Saat Pakistan dilanda bencana banjir besar akhir Juli tahun lalu yang menelantarkan hingga 20 juta orang, Angelina Jolie, aktris terkenal Hollywood datang ke tengah para pengungsi mewakili Unicef, lembaga PBB yang menangani masalah anak. Dengan cepat rias wajah kemanusiaan dari kunjungan ini memudar. Angelina Jolie datang ke Pakistan dengan misi politik dan untuk meraih popularitas semata.
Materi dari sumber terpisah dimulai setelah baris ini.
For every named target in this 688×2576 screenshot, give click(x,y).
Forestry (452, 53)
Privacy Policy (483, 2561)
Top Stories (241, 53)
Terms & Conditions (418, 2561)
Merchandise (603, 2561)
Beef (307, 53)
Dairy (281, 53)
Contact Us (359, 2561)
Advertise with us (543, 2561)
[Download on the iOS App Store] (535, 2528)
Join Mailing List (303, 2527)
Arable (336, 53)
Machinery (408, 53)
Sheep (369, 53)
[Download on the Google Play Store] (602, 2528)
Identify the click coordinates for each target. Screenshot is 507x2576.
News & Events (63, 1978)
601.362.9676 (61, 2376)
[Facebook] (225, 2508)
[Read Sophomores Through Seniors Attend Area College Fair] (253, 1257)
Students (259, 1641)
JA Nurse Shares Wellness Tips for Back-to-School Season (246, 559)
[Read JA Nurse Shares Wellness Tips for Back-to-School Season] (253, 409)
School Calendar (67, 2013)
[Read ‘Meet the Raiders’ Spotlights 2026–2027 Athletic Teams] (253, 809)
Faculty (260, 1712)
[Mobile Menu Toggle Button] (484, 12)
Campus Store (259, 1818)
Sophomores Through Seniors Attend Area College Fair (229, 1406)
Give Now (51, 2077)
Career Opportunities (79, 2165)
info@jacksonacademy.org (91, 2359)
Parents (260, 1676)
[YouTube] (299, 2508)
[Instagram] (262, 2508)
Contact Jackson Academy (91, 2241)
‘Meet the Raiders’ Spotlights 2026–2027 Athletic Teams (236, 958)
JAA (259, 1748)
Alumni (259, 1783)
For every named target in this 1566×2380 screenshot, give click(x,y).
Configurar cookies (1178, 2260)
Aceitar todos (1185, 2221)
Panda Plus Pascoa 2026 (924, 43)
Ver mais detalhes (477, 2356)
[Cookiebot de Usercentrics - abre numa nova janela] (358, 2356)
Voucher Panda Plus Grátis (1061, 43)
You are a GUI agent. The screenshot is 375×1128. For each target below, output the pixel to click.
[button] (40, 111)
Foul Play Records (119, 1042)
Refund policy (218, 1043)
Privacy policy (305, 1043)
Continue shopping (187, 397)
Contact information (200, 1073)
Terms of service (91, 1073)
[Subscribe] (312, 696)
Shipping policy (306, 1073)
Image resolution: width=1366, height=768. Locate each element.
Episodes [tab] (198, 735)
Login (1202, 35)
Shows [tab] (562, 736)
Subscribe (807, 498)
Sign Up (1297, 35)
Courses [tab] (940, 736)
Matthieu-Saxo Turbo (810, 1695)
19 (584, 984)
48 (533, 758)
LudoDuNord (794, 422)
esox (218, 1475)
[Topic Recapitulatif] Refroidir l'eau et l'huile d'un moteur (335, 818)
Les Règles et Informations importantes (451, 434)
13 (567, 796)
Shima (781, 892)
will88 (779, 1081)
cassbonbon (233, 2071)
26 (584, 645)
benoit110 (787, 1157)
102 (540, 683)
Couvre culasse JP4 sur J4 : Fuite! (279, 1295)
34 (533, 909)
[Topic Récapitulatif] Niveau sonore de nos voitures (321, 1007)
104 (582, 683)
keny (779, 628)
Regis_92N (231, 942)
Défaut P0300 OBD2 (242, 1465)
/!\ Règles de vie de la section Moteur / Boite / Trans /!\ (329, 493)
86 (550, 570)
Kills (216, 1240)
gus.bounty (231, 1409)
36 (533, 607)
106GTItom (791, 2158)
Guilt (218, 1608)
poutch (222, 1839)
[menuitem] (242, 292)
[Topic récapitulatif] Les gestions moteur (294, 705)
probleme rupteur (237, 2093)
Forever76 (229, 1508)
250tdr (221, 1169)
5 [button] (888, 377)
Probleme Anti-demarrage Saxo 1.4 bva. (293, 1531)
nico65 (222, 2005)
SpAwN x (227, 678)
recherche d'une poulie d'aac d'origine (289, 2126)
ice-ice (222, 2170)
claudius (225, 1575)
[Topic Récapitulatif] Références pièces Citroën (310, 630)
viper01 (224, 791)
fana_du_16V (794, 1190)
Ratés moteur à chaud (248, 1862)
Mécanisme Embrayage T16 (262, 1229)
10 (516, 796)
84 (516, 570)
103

Dulu, Jolie pernah mengungkapkan keinginannya menjadi presiden di Amerika Serikat. Seiring dengan itu, terungkap dokumen bahwa Angelina Jolie sebenarnya bekerja sebagai agen CIA selama empat tahun.

Menurut laporan Koran The Guardian, El Smith salah satu agen CIA mengatakan, Jolie mampu pergi ke berbagai tempat yang kami tidak dapat capai. Selain itu, Jolie juga memiliki relasi yang luas sehingga memudahkan dirinya untuk mengumpulkan informasi. Agen CIA ini menambahkan, mengingat Jolie adalah aktris terkenal dan banyak melakukan perbuatan sosial maka CIA melihatnya layak untuk mengemban misinya. Menjawab pertanyaan, apakah Brad Pitt membantu Jolie dalam menjalankan misinya, El Smith mengatakan, saya kira Brad tidak terlibat, kami memiliki informasi detail soal kehidupan pribadi mereka dan kami juga telah kaji kehidupan mereka, oleh karena itu kami menyimpulkan ia bukan ancaman. Smith menjelaskan, namun kini Jolie bukan anggota CIA karena pemerintah Amerika memberhentikannya mengingat posisinya dalam bahaya.

Para teoretis politik menyebut apa yang dilakukan oleh para aktor dan aktris itu sebagai diplomasi selebritis. Artinya diplomasi ini menerjunkan para selebritis untuk menciptakan dan menggiring opini umum. Dalam diplomasi ini AS melibatkan kalangan selebritis dengan memberi mereka beragam sebutan manis misalnya duta perdamaian atau delegasi pengawas hak asasi manusia. Dengan cara itu, mereka juga berpikir untuk memasyarakatkan gaya hidup kalangan selebritis. Bahkan, di Carolina Selatan gaya hidup selebritis dijadikan mata pelajaran di perguruan tinggi yang akan dimulai musim semi tahun 2011. Mata pelajaran ini membahas tentang kehidupan, kecenderungan dan bahkan tingkat pengaruhnya terhadap masyarakat.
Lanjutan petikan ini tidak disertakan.